Kinshasa, 08 juillet 2025- L’Union nationale de la presse du Congo (UNPC) a exprimé, ce lundi à Kinshasa, son soutien à l’accord de paix récemment conclu à Washington entre la RD Congo et le Rwanda, sous l’égide des États-Unis. Dans un communiqué parvenu à Enquête.cd, cette instance d’autorégulation des médias a salué cette avancée diplomatique majeure et réaffirmé son engagement à accompagner « rigoureusement » sa mise en œuvre.
Adoptant une posture proactive, l’UNPC se déclare pleinement partie prenante des retombées positives de cet accord. L’organisation souligne sa volonté de suivre chaque phase de son application, appelant à une implication vigilante et méthodique des professionnels de l’information dans le traitement de ce processus de paix.
À travers ce même communiqué, l’Union enjoint l’ensemble des journalistes exerçant en RDC — en particulier ses membres — à observer scrupuleusement le Code d’éthique et de déontologie du journaliste congolais, en insistant sur l’exactitude et la responsabilité dans la couverture des enjeux liés à cet accord. Elle préconise également l’implication d’experts sécuritaires, diplomatiques et juridiques dans les analyses médiatiques pour en garantir la profondeur et l’équilibre.
L’UNPC interpelle aussi le gouvernement congolais sur la nécessité d’inclure les journalistes dans chaque étape du processus de mise en œuvre, considérant ceux-ci comme des relais incontournables de la pédagogie publique et de la transparence. À ses membres, elle rappelle l’impératif de vérifier « scrupuleusement » leurs sources, notamment lorsqu’il s’agit des questions sensibles touchant aux groupes armés ou aux négociations en cours.
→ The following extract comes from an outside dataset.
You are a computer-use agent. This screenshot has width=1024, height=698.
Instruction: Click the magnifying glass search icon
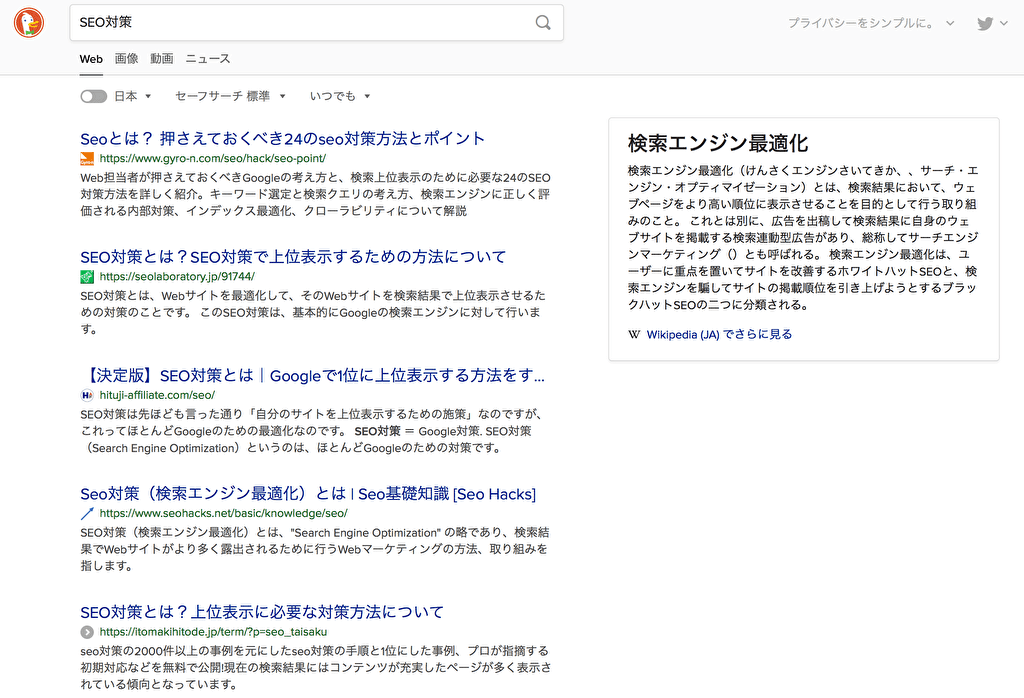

Dans le même élan, l’UNPC alerte sur la situation « préoccupante » de la presse dans certaines zones sous emprise de l’armée rwandaise et de ses supplétifs du M23. « Les journalistes congolais font face à des atteintes graves à leur sécurité et à la liberté de la presse ; un climat de terreur dans lequel toute dénonciation publique expose à des représailles immédiates », déplore-t-elle, évoquant l’autocensure forcée et l’obstruction à la libre circulation de l’information.
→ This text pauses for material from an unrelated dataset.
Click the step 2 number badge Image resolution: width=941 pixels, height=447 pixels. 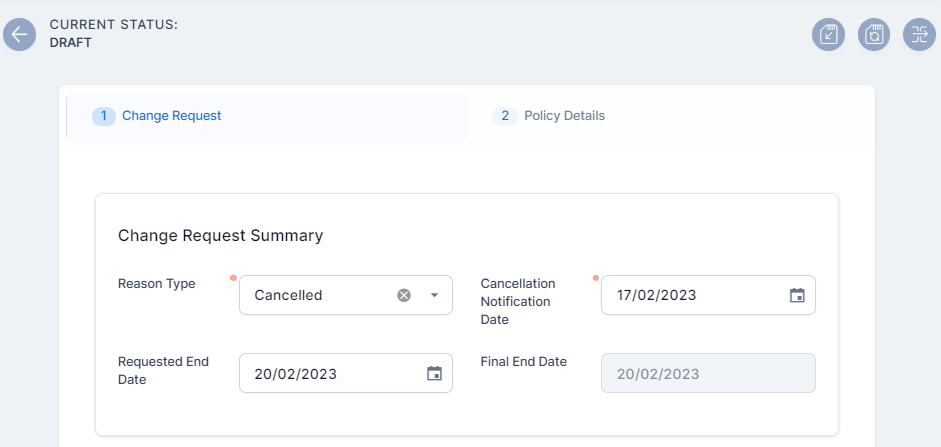pos(505,116)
Enfin, l’organisation appelle les rédactions à privilégier un journalisme de paix, fondé sur l’investigation rigoureuse, l’équité et la responsabilité. Elle insiste sur l’usage de sources institutionnelles officielles pour prévenir la désinformation, tout en mettant en garde contre les dérives communautaires et les propos discriminatoires contraires à l’éthique journalistique.